St. Mike’s has been a home away from home for me for many years. A connection with professors such as the late Fathers Bob Madden and David Belyea and Prof. Richard Marshall, was a gift that kept on giving. I have tried to stay involved with the community through participation in several committees — most especially the Kelly Lecture Committee.
In the 1990s I returned to St. Mike’s as a student once again to take a Certificate in Youth Ministry. As a teacher and chaplain this offered the perfect opportunity to learn and grow in my field. However, my current return to participate in the Diploma in Interfaith Dialogue has been a welcome opportunity to grow and develop in my field as a Retreat Facilitator.

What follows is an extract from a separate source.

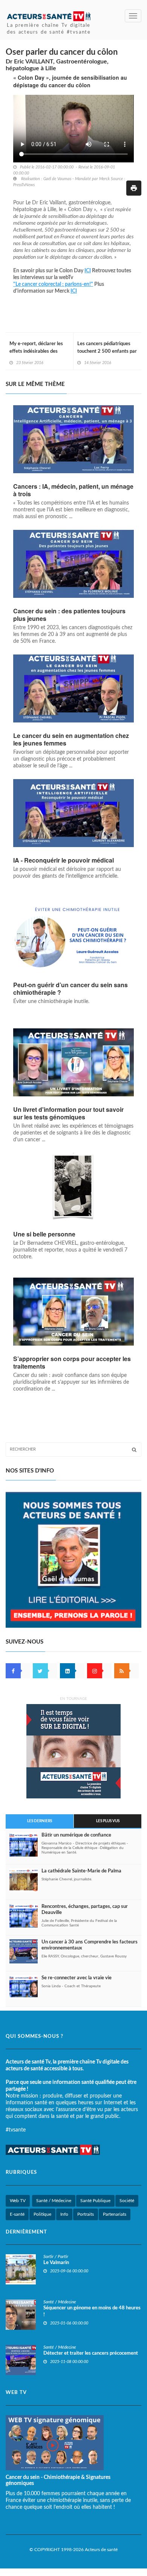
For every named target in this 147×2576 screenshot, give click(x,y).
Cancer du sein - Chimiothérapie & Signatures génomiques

The backstory is significant to my deciding to enroll in this diploma program. I have always been interested in spirituality and various religious traditions. I am touched by all that these traditions have to teach us. Influenced by great spiritual writers like Thomas Merton as well as the Catholic Church’s teachings on interreligious dialogue and the Vatican II document Nostra Aetate, I have been led to pursue a deeper understanding of different faith traditions. To quote Pope Francis: “I cannot engage in dialogue if I am closed to others. Openness? Even more: acceptance! Come to my house, enter my heart. My heart welcomes you. It wants to hear you. This capacity for empathy enables a true human dialogue in which words, ideas and questions arise from an experience of fraternity and shared humanity.” (Address to the Bishops of Asia, August 17, 2014)
I became involved with the Scarboro Missions Fathers as a retreat facilitator and worked, with Kathy Murtha and others, on offering retreats to young people with a particular focus on the Golden Rule. This experience has enabled me to grow and to enhance my understanding of other faith traditions. Taking a one-week summer course entitled Encounter World Religion in 2013 with Brian Carwana (check out his ReligionsGeek blog) was an experiential and academic introduction to many faith traditions! I would highly recommend this to anyone interested in truly getting a feel and taste for diverse religious traditions.
My participation in a Habitat for Humanity Women of Faith Build in 2008 was also another opportunity to get to know women from other faith traditions. This has been a real gift in my life … much more exciting than book learning as the women involved still meet occasionally to this day. Another Faith Build occurred in 2017 as a precursor event to the Parliament of the World’s Religions which was held in Toronto in 2018. The Parliament of the World’s Religions was another event that led me to pursue more studies and work in interfaith dialogue. As a participant and presenter, I was deeply moved by the diversity and gifts that so many faith traditions offer to the world.
All of this has led to my enrolment in the Diploma in Interfaith Dialogue offered at St. Michael’s College in the University of Toronto and financially sponsored by the Scarboro Missions. The diploma consists of 10 courses, two of which are foundational. I have been so blessed to participate as a member of the first cohort in this program. The foundational courses — Catholic Perspectives on Ecumenical and Interreligious Relations and Principles of Dialogue — were instrumental in setting the tone and feel for the program. The participants are people who are truly open to dialogue, to diversity and to learning about other faith traditions.
After completing the foundational courses, I have taken courses on Religion and Migration, Indigenous Sacred Traditions and Reconciliation, Judaism, and Sacred Architecture. All of them have been exceptional, with dedicated and knowledgeable professors guiding us. The courses are four weeks in length once a week and involve presentations, pertinent readings and responses. The passion with which the professors present their material is truly what stands out for me in this program. I look forward to the next two courses in which I will participate: Islam and Women in Religion.
The document Nostra Aetate (Vatican II) calls us to remember: “For all peoples comprise a single community and have a single origin, since God made the whole race…” (section I). Hence, we as Catholics are called to learn about our brothers and sisters of differing faiths. I strongly urge anyone interested in growing and learning about other faith traditions to enroll in this informative and challenging program.